The matrix completion problem can be found in many applications such as classification, image inpainting and collaborative filtering. In recent years, the emerging field of graph signal processing (GSP) has shed new light on this problem, deriving the graph signal matrix completion problem which incorporates the correlation of data elements. The nuclear-norm based methods possess satisfactory recovery performance, while they suffer from high computational cost and usually have slow convergence rate. In this paper, we propose two new iterative algorithms for solving the nuclear-norm regularization based graph signal matrix completion (NRGSMC) problem. By adopting approximate diagonalization approaches to estimate singular value decomposition (SVD), we obtain two generalized Newton algorithms, the generalized Newton with truncated Jacobi method (GNTJM) and the generalized Newton with parallel truncated Jacobi method (GNPTJM). The proposed methods are with low complexity and fast convergence by using the second-order information associated with the problem. Numerical results on three real-world data sets demonstrate that our schemes have evidently faster convergence rate than the gradient method with exact SVD, while maintain the similar completion performance.

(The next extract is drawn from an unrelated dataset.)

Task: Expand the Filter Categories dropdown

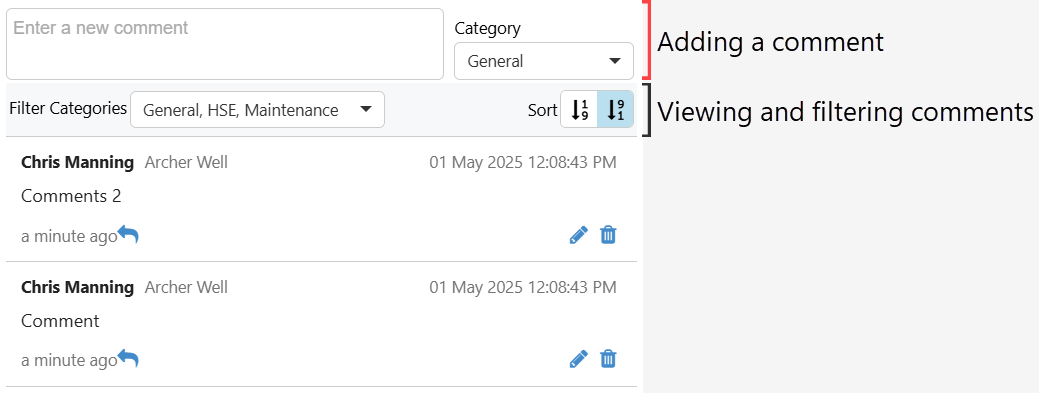Action: [257, 110]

矩阵完成问题可以在许多应用中找到，例如分类，图像修复和协作过滤。近年来，图形信号处理（GSP）的新兴领域对此问题有了新的认识，得出了包含数据元素相关性的图形信号矩阵完成问题。基于核标准的方法具有令人满意的恢复性能，同时它们具有计算成本高且收敛速度慢的缺点。在本文中，我们提出了两种新的迭代算法，用于解决基于核规范的正则化图信号矩阵完成（NRGSMC）问题。通过采用近似对角化方法来估计奇异值分解（SVD），我们获得了两种广义牛顿算法，截断Jacobi方法的广义牛顿（GNTJM）和平行截断Jacobi方法的广义牛顿（GNPTJM）。通过使用与问题相关的二阶信息，所提出的方法具有较低的复杂度和快速的收敛性。在三个实际数据集上的数值结果表明，与采用精确SVD的梯度方法相比，我们的方案具有明显更快的收敛速度，同时保持了相似的完井性能。